Here’s the afterword from my new book, about how classic science fiction has in many ways predicted the future we’re now increasingly living in:

At the end of Terminator 2, we’re travelling down a highway at night, again. Sarah says, “The unknown future rolls towards us. I face it for the first time with a sense of hope. Because if a machine, a Terminator, can learn the value of human life, maybe we can too.”

As Jonathan Lear writes in Radical Hope (2006), “What makes… hope radical is that it is directed toward a future goodness that transcends [our] current ability to understand what [that] is.” In every moment, there are always routes to different futures.

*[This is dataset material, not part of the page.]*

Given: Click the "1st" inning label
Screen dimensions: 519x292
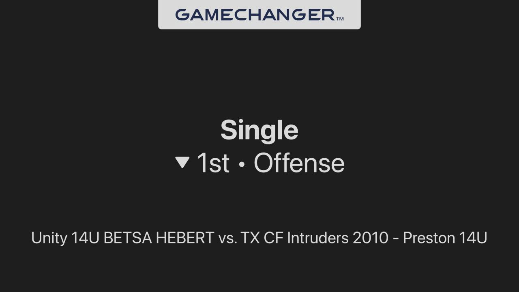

Terminator 2 originally ended even more optimistically. We’re in a playground again, but thirty years in the future (in other words, just about now). Sarah watches children playing, including an adult John playing with his own daughter:

“August 29, 1997, came and went. Nothing much happened. …People went to work as they always do. Laughed, complained, watched TV, made love. I wanted to run to through the street yelling to grab them all and say, “Every day from this day on is a gift. Use it well.” Instead, I got drunk. …But the dark future which never came still exists for me. And it always will, like the traces of a dream. John fights the war differently than it was foretold. Here, on the battlefield of the Senate, his weapons were common sense and hope. The luxury of hope was given me by the Terminator. Because if a machine can learn the value of human life, maybe we can too.”

In contrast to some of the other films we’ve discussed, it was the studio that wanted a more ambiguous ending. Mario Kassar, the lead producer, felt it was too neat, too positive compared to the dark tone of the rest of the story, as if it came from a different film (a more open ending, implying that the struggle for the future is an ongoing one, would also more easily allow for sequels). Test audiences agreed, and James Cameron relented.

This book has been less about how dystopias have warned us about some distant, possible future, and more what they’ve told us about the fast-oncoming, increasingly probable present. Since we’re here now, it might be time to move on from fictional dystopias. Obviously, good sci-fi continues to be produced, and consumed, as it should. But, we might ask, what do they really tell us that we don’t already know – about ecological catastrophe, class exploitation, and technological hubris? Just as the films highlighted here predicted, the future is becoming less unknown. Paradoxically, ‘no fate but that we make is right’ is correct – but only if we first accept the reality of the world, and of the world soon to come.

This doesn’t mean it’s over. There might be no future emergency for which we must prepare. Dystopia is here already for some people – it has been for a long time – and for more of us soon. Magical technologies won’t save us, nor will charismatic leaders touting simplistic solutions. But creativity, communities, and commitment will help to save some of us, in some times and places. Just how many times and places, and how many people, is still up to us.

And while much of the argument here has been about inevitability, about the unavoidability of crisis and collapse, there are also better things we can’t anticipate, maybe can’t even begin to imagine. There are the things we don’t yet know – ideas, organizations, movements, ways of living and working and more – in the minds and hearts of new generations who are growing up in collapse and (yet) still want to build better, safer, fairer futures.

In Terminator: Dark Fate, Grace (Mackenzie Davis), a human augmented future super soldier, grabs Sarah’s phone to figure out the geographical coordinates of an anonymous text message sent to the device. “What are you doing?”, asks Sarah. Not wanting to waste time trying to explain her advanced knowledge, Grace responds, “Future shit.”